As a series of strange and violent events start happening, an alcoholic policeman realizes that he has been turned into a werewolf as part of a larger plan, so he investigates with the help of his partner and his friend.

 


 

When I first watched the trailer for Wolfcop, I immediately dismissed it as a piece of low-budget fluff.  It looked jokey, hokey and altogether terrible.  How wrong I was.  Wolfcop is a rare and deliberate attempt at cult film making that actually works.

I’m not sure how many times I’ve seen this happen.  A film comes out with gonzo marketing; overflowing with the “cool” factor.  It’s almost clumsy in its attempt to please and hook you.  The filmmakers are better at promotion than they are directing and the final product reeks of desperation.  The most recent example I can remember of this was the horror film Muck that came out earlier in 2015.  The marketing made it look like the second coming of the slasher film.  A slightly different example from farther back is Jack Brooks: Monster Slayer.  Both films were woefully terrible.

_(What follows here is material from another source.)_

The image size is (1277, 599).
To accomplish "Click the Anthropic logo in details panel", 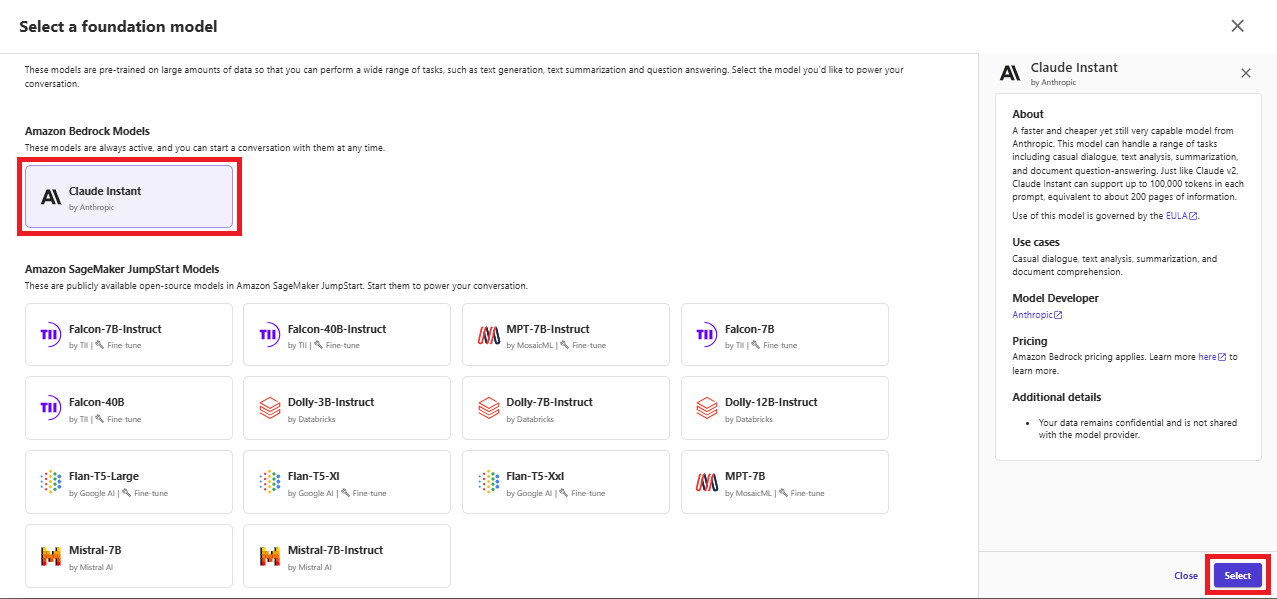I will pyautogui.click(x=1010, y=72).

I am excited to report that Wolfcop captures that rare essence of the cult classic.  The marketing promises a fun and hilarious horror action romp and Wolfcop delivers from start to finish.  For me it was easier to think of Wolfcop as a superhero horror film.  Lou Gaou is our anti-hero, following in a long line of the archetype involving characters ranging from Evil Dead Ash Williams to Big Trouble in Little China Jack Burton.  He is uninterested, unprepared and intoxicated.  He doesn’t care, he’s effortlessly cool and endlessly likable.  Leo Fafard nails the character with flying colors.  I won’t say the whole film turns on his characterization, but without Fafard’s deadpan portrayal I’m not sure the film would have played as well.

What also impressed me was the directing. I am unfamiliar with director Lowell Dean so I wasn’t sure what to expect.  I am happy to report the cinematography is crisp, interesting and charismatic.  Visual effects give the action punch, the jokes land skillfully and running gags come and go without driving their points into the ground.  Writer/Director Lowell Dean also has concocted a story that is as interesting as it is funny.    From the stylish opening credits to the post-film stinger, Wolfcop has the total package.

For horror fanatics, there is amble flesh on display.  We have some great T & A from the ladies and some practical gore effects from the guys.  There are faces ripped off, limbs strewn about and several awesome werewolf transformations.  The pace is brisk and the movie never overstays its welcome.

I will fully admit that I misjudged this one.  Lowell Dean aims for a fun party atmosphere and achieves it so well he makes it appear effortless.  I actually don’t have anything negative to say about his film.  Wolfcop ends just when it should and leaves the audience wanting more.  If you haven’t already, make sure you buy this one.